# W3152 Binary Trees

## Prerequisites[edit]

## Introduction[edit]

**Binary Trees** are a specific version of the **General Tree**. They're used to represent hierarchical data and can provide very fast operations such as insertion, deletion, searching, etc. The difference between the General Tree and a Binary Tree is that a Node in a Binary Tree can have 0, 1, or 2 **Child Nodes**. Its limit of having only 2 child Nodes is why it's called a Binary Tree.

In this lesson, you'll learn the structure of a Binary Tree, learn how to implement it in Swift, and how to perform several essential operations on a Binary Tree. You'll also learn about an offshoot of Binary Trees called the **Binary Search Tree**, which provides further efficiencies.

## Structure[edit]

First, let's start by explaining the structure of a Binary Tree. As a refresher, the top level of a Tree is called Level 0. The Node at this level is called **The Root**. This is where the Tree starts. Now, recall that every Node can have a value, and it can reference other Nodes called **Child Nodes**. In a Binary Tree, the number of Child Nodes is limited to 2, and these are called the **Left Child** and **Right Child.**

Putting this all together, this means that the structure of a Binary Tree starts at the Root, which contains some value and can reference at most, 2 other Nodes. Each of these Nodes can have its own value and can reference 2 more Nodes. This is repeated until all the Nodes in all the branches of the tree end with **Leaves**, which are simply Nodes that do not have any Child Nodes.

Another version of these is the Binary Search Tree. These Trees are of the exact same structure except for one key difference. In a Binary Search Tree, the Left Node always contains a value less than its parent Node, and the Right Node always contains a value greater than or equal to its parent Node.

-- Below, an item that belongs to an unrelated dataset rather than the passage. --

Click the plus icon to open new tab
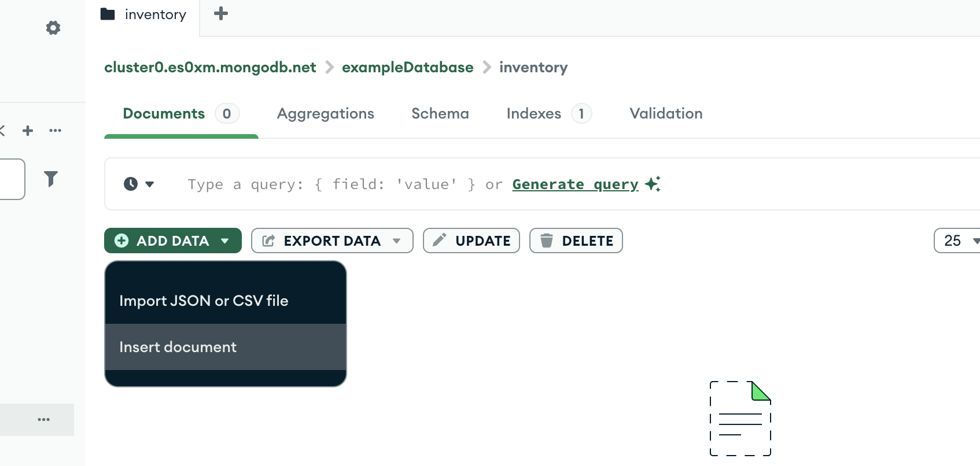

We will discuss these more later when we cover how to implement Binary Search Trees with Swift.

### Usages[edit]

Binary Trees are used in some capacity in nearly every computer system. Binary Trees are typically changed into more complex, specific trees such as Binary-Search Trees, AVL Trees, Red Black Trees, and others. Binary Search Trees, for example, are very commonly used in searching applications where data is coming in and leaving quickly, Syntax Trees are used in compilers, Heaps are used in path-finding algorithms, etc.

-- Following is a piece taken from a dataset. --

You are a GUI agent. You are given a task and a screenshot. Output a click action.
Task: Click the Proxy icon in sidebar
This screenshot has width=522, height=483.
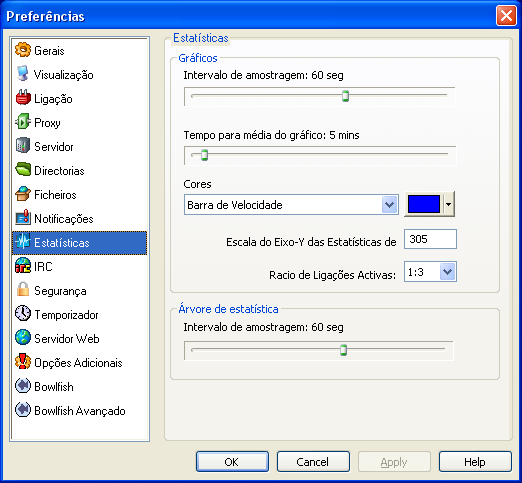[23, 122]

In truth, the more complex data structures you understand, the more difficult they become to distinguish with other data structures and their applications. It's more important to understand that Binary Trees and their varieties are designed as a logical way of storing data. A fun example is Morse Code, which logically works using a Binary Tree.

### Complexities[edit]

Now, before going into the Swift implementation, let's touch on the Time and Space Complexities of Binary Search Trees. It is essentially just the sorted version of a Binary Tree and provides more efficient times to perform operations. In terms of Time Complexities, Binary Search Trees provide a logarithmic time complexity for searching, inserting, and deleting while having linear space complexity.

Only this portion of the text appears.